Search code examples
pythonalgorithmperformancelisttime-complexity

Efficiently finding duplicates in a list


I have the function below which searches an array for duplicate entries and then returns a list of the duplicates. I'd like to speed this piece of my code up, can anyone suggest a more efficient way?

Code:

def findDupe(array):
    dupelist = []
    for i in range(len(array)):
        for j in range(len(array)):
            comp1 = array[i]
            comp2 = array[j]
            if comp1 == comp2 and i!=j:
                if comp2 not in dupelist:
                    dupelist.append(comp2)
    return dupelist

Solution

  • The idea here is to do a single sweep in linear time. You can use a counter to do this. The idea is to count each element and then return all those which were counted multiple times.

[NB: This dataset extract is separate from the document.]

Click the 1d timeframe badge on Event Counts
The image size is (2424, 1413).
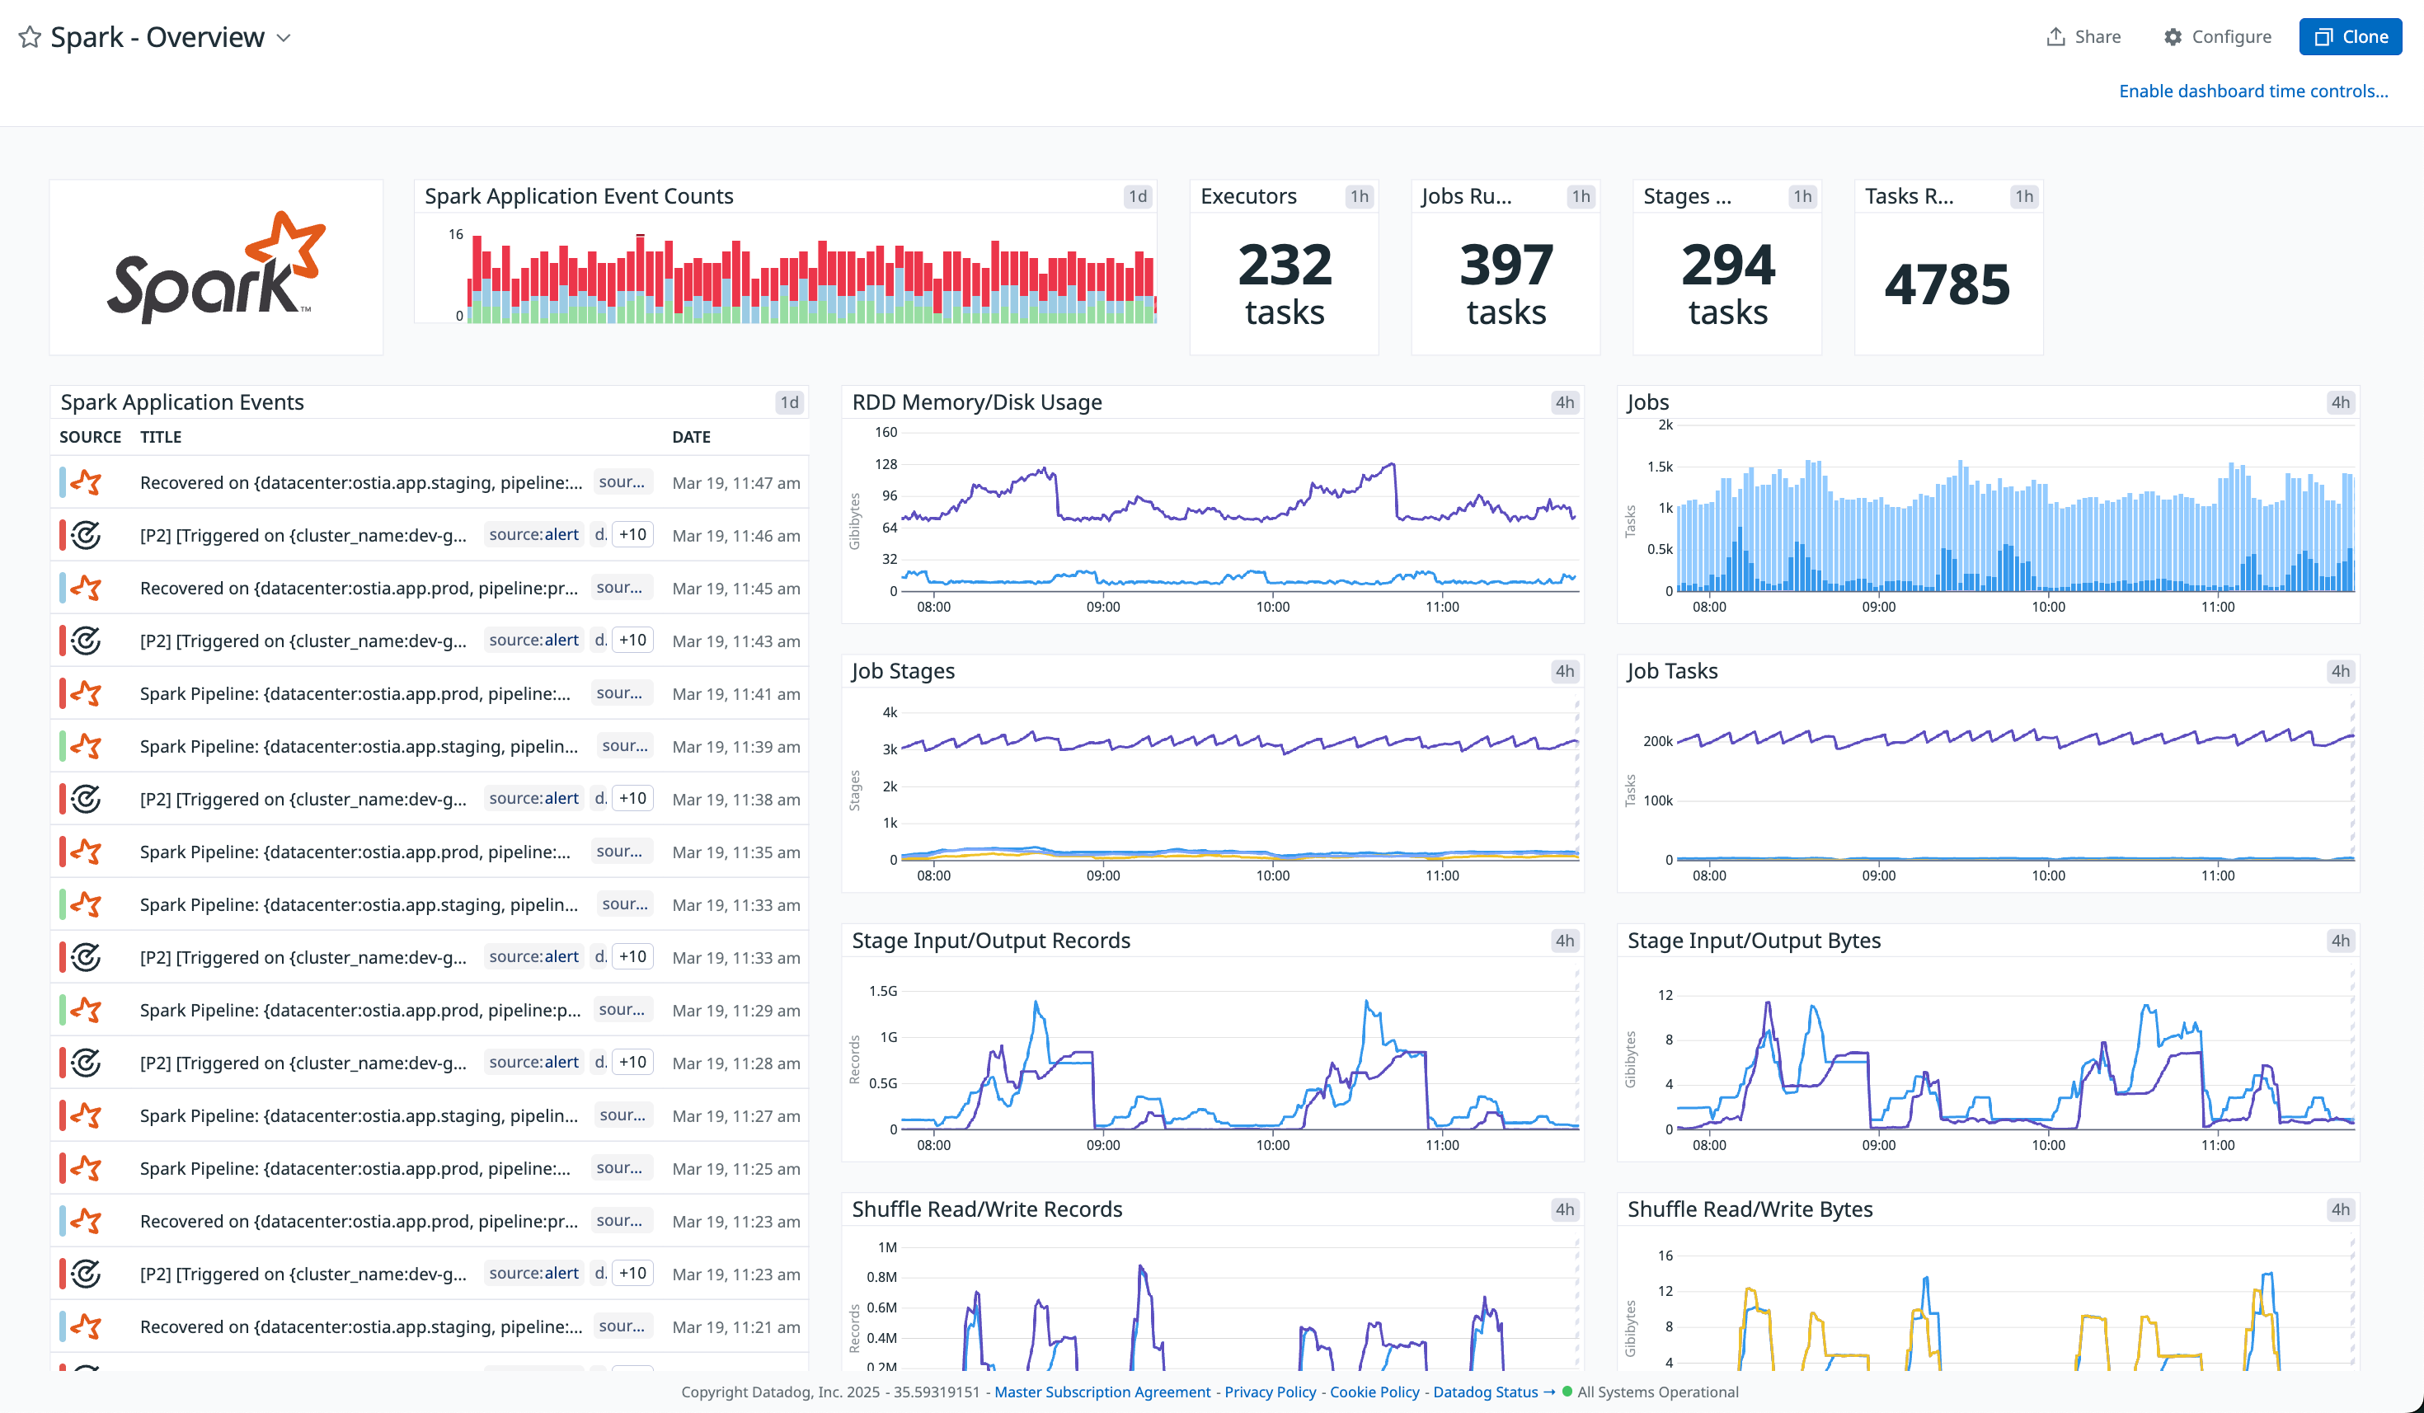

    from collections import Counter
    
    def get_duplicates(array):
        c = Counter(array)
        return [k for k in c if c[k] > 1] 
    

    The approach above is linear in complexity, but makes two passes over the input - once, to count (this is abstracted away by the Counter constructor) and the other is to return non-unique values in the list comp. You can optimise this a bit using a yield statement, and return duplicates as you find them.

    def get_duplicates(array):
        c = Counter()
        seen = set()
        for i in array: 
            c[i] += 1
            if c[i] > 1 and i not in seen:
                seen.add(i)
                yield i
    

    This results in a compulsory if check and extra space in the form of a set, but you reduce two passes to one.